Instructions to follow: Go through the data below line by line and count those containing the word "panel". Reply with the count only.

Source data:
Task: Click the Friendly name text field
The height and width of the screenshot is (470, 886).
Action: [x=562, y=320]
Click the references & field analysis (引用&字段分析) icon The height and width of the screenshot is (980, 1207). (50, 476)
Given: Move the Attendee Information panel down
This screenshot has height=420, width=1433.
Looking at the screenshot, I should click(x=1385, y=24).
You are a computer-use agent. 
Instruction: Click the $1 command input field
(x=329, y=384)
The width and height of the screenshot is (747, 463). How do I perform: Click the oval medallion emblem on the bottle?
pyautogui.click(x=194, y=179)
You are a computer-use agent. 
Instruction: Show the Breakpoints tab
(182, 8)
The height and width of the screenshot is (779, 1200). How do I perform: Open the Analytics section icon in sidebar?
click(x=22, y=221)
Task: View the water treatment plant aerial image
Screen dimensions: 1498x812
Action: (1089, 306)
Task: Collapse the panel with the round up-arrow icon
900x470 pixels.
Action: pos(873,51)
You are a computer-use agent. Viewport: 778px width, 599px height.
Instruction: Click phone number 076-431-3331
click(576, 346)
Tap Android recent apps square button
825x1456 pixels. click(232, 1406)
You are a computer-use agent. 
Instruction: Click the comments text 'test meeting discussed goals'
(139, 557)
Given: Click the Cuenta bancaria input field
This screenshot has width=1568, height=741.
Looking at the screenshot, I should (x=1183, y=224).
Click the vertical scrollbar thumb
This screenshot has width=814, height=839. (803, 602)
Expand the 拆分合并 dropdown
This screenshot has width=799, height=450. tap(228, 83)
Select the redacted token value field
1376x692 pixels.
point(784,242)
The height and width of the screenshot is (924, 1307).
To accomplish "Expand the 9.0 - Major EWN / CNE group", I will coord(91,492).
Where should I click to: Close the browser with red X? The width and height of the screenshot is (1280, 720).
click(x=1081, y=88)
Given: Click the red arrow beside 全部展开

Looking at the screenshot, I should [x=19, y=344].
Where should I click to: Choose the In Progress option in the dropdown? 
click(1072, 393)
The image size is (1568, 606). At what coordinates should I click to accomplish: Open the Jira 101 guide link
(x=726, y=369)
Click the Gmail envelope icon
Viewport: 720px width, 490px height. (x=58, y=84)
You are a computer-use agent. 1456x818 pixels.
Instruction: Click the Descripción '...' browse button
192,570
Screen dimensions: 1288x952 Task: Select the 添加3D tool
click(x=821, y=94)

Solution to the exercise: 2